Stephanie Flanders | 17:25 UK time, Wednesday, 14 July 2010

Where does the eurozone go from here? That's the question I've been looking at today for Radio 4's PM programme.

Seasoned Europe watchers say there only two ways out of this crisis for the eurozone - it could pull countries closer together, or it could break them apart.

That may be right. But in past European crises, there's usually been a muddle-through option - that's what many eurozone governments are hoping to get away with now.

Crucial to how this turns out will be Germany - where many are furious at the way things have gone. They don't like the idea of bailing out other countries at all.

Bailing out Greece - a country that only qualified for the euro on dodgy budget numbers - is about as bad as it gets.

The German chancellor has told them they have to support the massive new safety net for the eurozone, because the future of the euro is the future of Europe - and of Germany.

But the real reason for Germans to support the single currency is that it has served them very well. As other countries have become less and less competitive - German companies have sailed ahead.

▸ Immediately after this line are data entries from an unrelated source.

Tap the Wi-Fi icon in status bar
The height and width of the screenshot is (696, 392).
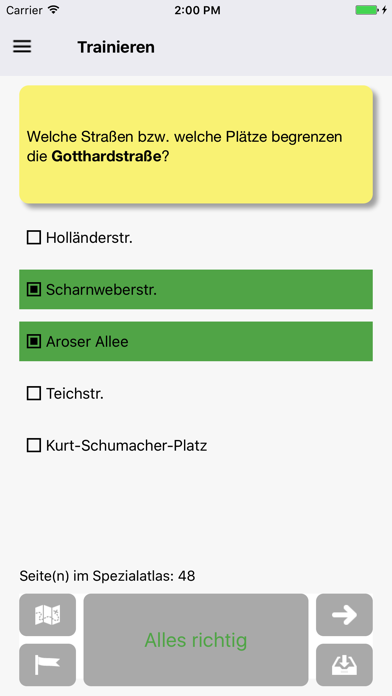tap(54, 10)
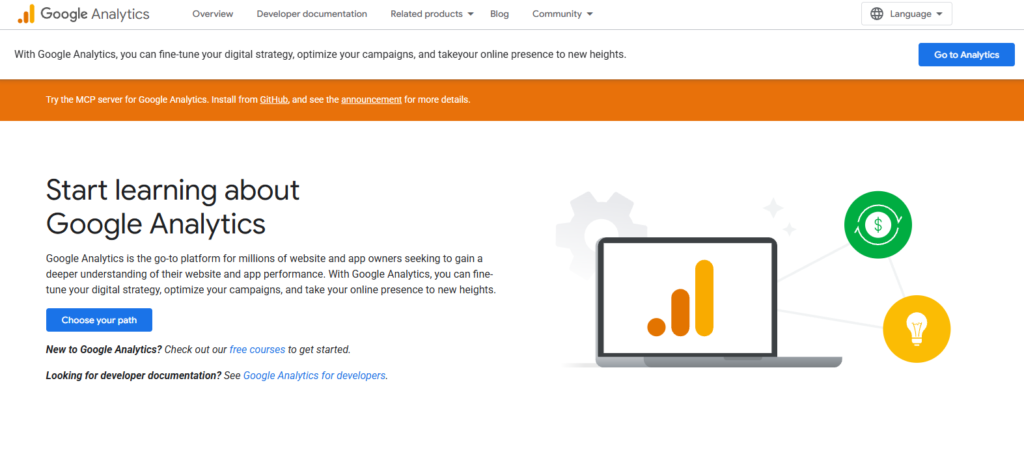
Task: Visit the Google Analytics for developers link
Action: 314,376
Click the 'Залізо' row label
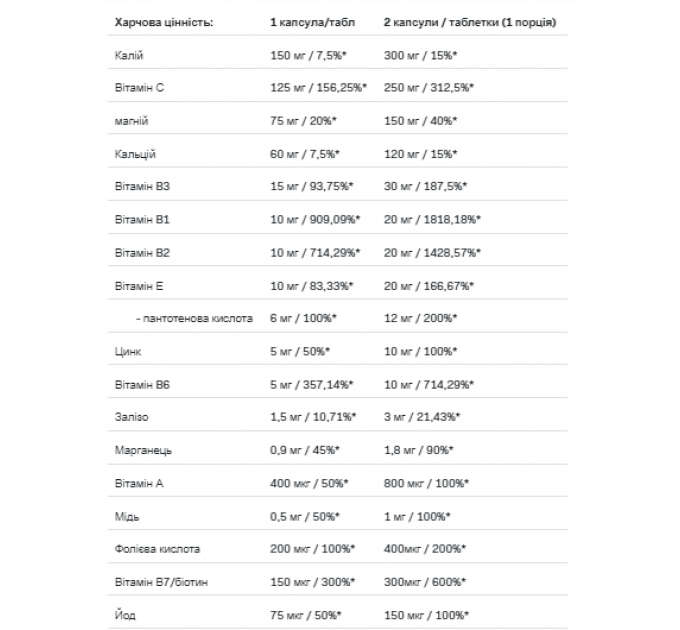This screenshot has height=630, width=680. click(x=131, y=417)
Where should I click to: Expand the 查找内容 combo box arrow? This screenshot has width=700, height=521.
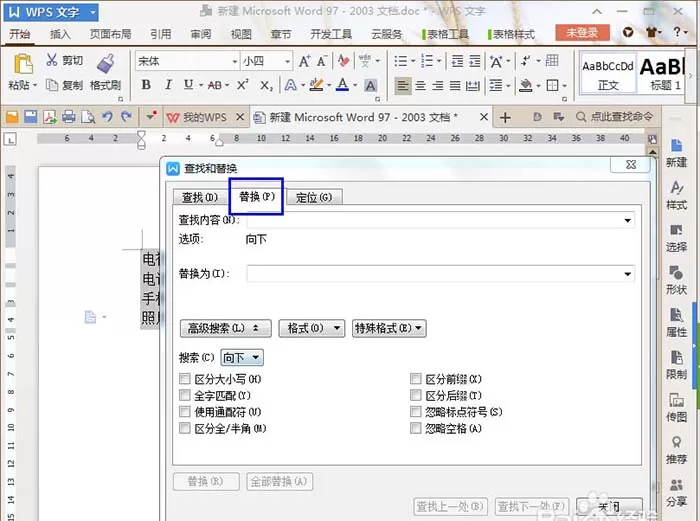pyautogui.click(x=627, y=220)
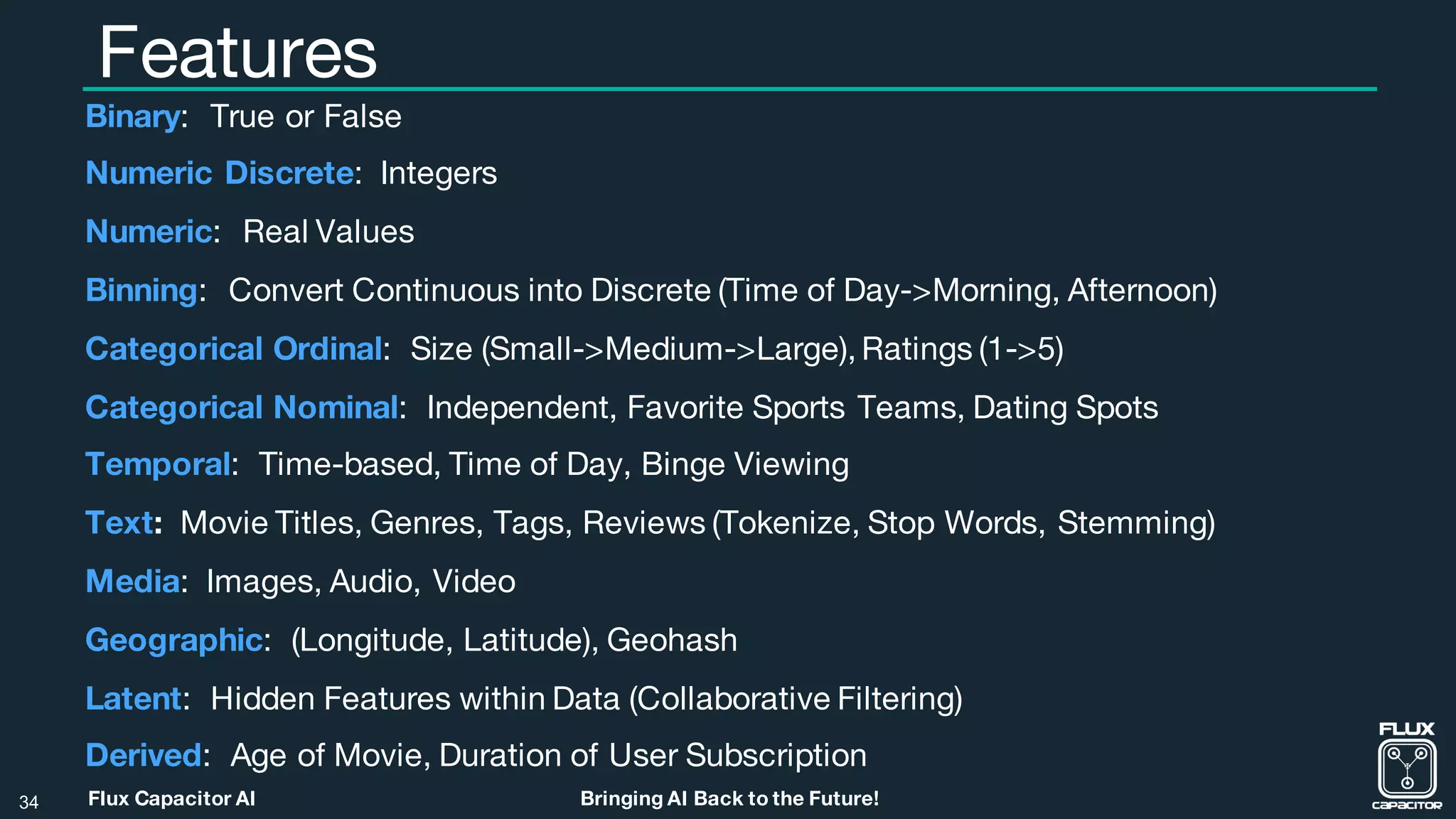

Nearly all the growth the Germany economy has had in the past 10 years has been from exports - most of them within Europe. German exports to Greece have risen by 130% in the past 10 years. Greek exports to Germany have risen by less than 10%.

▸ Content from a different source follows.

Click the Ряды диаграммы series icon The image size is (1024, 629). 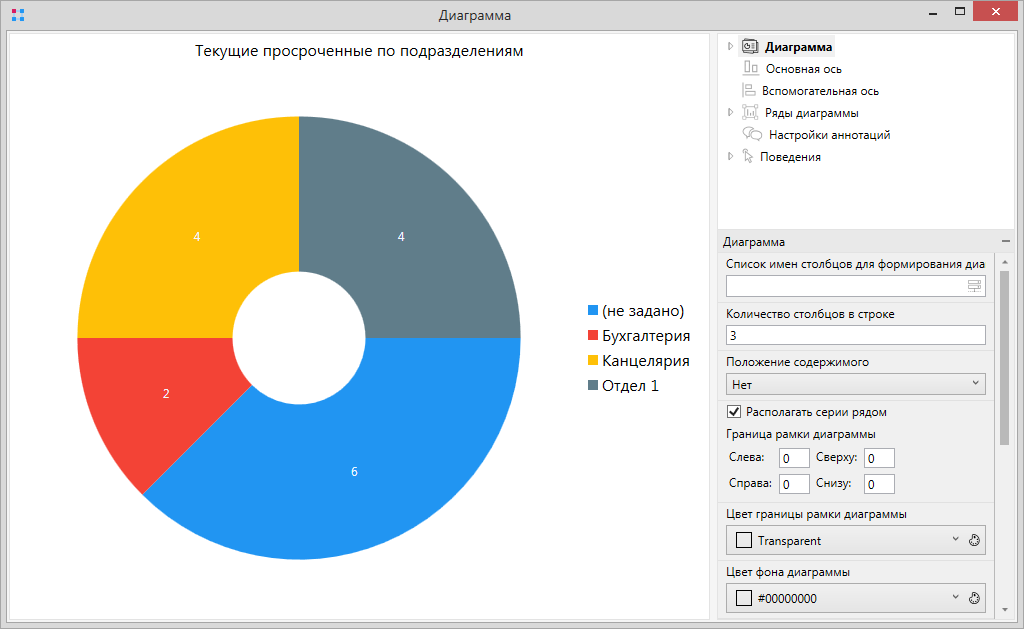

German and French officials also tend not to mention that it was lending by their domestic banks and investors that helped Greece, Spain and others to live so long beyond their means.

The biggest economies in the eurozone are rallying round the big support package agreed in early May, because they think a default by a European government could be bad for everyone. But it's also because they know it would be particularly bad for the French and German banks who are sitting on a large amount of Greek and other sovereign debt.

Supporters of a closer and deeper union say this is the way that European integration has always gone: the economic ties come first, and eventually, the politics has to follow. But it's difficult to see much public appetite coming out of this crisis for deeper political integration within the Eurozone, or massive budget transfers between states.

Then again, most within the eurozone don't much like the break-up scenarios that some are painting. My personal favourite, appealing to tidy-minded but impractical economists, is the idea of having one euro for the super-competitive Northern Europeans and one for the South. (Imagine the fun that France could have deciding which to join.)

So yes, everyone really wants to find a way to muddle through. But if the eurozone is going to get through this without radical change it's going to have to find a way to grow.

Spain, Greece, Portugal and the rest all now face a long hard slog re-balancing their budgets - and their economies. To make the numbers add up, they need a strong domestic recovery elsewhere. Right now no-one can promise they will get one.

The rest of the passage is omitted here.